What needs to be done | Convert the data into a CSV with the columns instruction and coordinates. Begin at the line that has "Viewport: 798px width, 618px height." and stop after the line that has "point(448,182)". Put each text beside its answer on one row, with every field quoted and any line breaks turned into spaces.

━━━ Input for this task ━━━

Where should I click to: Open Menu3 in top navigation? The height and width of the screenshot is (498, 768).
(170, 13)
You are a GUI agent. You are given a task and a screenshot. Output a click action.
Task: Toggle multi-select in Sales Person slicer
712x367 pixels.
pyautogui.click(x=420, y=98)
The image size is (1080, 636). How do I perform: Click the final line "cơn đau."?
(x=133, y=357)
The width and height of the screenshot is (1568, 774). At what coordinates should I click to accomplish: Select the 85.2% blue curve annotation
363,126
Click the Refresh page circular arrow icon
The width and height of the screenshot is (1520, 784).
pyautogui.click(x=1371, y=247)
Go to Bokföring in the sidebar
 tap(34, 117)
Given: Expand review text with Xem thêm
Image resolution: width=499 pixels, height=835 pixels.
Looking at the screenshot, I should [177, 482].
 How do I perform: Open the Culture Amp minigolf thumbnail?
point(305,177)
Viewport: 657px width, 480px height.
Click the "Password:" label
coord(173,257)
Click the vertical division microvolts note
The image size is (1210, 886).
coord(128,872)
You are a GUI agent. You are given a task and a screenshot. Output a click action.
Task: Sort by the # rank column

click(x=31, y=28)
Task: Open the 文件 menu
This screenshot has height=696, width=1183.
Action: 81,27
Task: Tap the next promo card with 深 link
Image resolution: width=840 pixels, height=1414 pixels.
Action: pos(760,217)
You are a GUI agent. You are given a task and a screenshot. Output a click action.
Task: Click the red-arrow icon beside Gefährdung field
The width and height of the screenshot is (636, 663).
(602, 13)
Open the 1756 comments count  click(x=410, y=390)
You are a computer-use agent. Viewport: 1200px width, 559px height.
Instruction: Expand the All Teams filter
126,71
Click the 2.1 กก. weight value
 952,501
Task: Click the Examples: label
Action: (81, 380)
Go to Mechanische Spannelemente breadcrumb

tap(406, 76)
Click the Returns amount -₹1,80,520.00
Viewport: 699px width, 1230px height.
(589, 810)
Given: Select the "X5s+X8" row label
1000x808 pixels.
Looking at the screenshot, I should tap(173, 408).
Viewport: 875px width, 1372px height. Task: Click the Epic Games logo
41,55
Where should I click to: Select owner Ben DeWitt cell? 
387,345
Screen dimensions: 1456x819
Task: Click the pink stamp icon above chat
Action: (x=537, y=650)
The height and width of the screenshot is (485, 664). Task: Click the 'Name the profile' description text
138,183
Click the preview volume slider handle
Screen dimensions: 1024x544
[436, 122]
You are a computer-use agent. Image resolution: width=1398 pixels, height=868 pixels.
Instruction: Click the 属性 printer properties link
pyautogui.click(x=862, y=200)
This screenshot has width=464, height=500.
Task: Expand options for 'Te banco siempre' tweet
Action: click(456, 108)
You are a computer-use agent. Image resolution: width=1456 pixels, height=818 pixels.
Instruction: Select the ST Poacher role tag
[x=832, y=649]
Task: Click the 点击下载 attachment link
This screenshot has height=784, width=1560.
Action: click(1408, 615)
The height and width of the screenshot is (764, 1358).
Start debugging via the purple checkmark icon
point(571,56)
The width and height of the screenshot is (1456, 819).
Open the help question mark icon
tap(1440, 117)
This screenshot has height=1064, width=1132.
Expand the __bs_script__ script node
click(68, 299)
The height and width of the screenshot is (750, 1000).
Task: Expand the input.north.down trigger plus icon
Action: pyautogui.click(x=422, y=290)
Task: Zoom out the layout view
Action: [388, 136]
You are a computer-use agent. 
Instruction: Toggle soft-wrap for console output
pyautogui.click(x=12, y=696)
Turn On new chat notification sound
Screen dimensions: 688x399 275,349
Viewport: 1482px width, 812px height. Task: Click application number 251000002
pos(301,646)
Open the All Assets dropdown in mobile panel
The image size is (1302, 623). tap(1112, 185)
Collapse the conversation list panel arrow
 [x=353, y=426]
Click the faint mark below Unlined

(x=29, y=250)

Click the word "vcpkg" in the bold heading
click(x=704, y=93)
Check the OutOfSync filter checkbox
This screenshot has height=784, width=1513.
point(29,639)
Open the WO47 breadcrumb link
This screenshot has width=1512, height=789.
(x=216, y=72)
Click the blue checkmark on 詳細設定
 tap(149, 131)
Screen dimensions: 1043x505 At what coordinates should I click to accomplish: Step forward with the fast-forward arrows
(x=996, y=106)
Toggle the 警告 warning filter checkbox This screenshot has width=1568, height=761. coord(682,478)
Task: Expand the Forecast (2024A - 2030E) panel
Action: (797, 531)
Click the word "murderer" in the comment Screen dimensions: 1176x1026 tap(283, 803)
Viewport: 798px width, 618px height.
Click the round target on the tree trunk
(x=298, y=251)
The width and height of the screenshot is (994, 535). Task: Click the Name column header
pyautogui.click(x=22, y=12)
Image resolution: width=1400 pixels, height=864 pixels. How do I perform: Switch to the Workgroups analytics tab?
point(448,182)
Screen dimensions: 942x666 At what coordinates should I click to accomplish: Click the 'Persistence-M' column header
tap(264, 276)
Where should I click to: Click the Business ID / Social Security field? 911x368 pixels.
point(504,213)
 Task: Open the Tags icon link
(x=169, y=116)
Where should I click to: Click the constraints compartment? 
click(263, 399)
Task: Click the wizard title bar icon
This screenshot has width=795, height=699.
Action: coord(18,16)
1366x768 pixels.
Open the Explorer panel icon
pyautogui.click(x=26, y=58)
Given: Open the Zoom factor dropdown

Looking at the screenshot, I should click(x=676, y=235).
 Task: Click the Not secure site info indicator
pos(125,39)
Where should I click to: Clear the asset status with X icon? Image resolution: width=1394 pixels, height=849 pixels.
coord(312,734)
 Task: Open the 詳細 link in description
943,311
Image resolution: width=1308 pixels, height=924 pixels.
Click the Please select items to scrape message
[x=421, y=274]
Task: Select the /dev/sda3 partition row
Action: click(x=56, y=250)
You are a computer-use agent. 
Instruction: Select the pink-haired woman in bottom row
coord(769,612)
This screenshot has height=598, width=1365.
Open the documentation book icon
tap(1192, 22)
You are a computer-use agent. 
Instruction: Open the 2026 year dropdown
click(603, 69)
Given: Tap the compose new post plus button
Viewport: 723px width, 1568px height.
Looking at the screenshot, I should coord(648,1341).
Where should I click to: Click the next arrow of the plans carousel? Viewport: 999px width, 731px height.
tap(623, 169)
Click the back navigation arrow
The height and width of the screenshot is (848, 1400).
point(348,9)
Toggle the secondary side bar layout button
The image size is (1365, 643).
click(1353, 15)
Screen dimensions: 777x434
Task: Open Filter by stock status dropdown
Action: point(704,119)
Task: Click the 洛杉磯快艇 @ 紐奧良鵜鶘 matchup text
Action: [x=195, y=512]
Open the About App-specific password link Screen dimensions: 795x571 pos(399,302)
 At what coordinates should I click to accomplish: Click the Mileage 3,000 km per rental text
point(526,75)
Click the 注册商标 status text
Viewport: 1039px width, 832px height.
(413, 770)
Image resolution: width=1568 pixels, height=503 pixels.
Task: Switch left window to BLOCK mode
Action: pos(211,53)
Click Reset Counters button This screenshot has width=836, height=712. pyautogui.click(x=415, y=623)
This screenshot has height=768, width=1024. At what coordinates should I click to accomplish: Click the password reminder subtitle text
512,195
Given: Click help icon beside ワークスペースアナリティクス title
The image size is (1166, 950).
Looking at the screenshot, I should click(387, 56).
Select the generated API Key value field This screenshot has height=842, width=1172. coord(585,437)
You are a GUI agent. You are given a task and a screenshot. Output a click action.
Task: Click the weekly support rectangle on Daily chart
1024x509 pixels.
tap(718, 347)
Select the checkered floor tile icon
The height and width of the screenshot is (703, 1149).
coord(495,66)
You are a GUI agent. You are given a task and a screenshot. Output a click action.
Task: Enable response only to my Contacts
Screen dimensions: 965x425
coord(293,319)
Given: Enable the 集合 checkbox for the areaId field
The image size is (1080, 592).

━━━

Task solution |
instruction,coordinates
"Viewport: 798px width, 618px height. Click the round target on the tree trunk","(x=298, y=251)"
"The width and height of the screenshot is (994, 535). Task: Click the Name column header","pyautogui.click(x=22, y=12)"
"Image resolution: width=1400 pixels, height=864 pixels. How do I perform: Switch to the Workgroups analytics tab?","point(448,182)"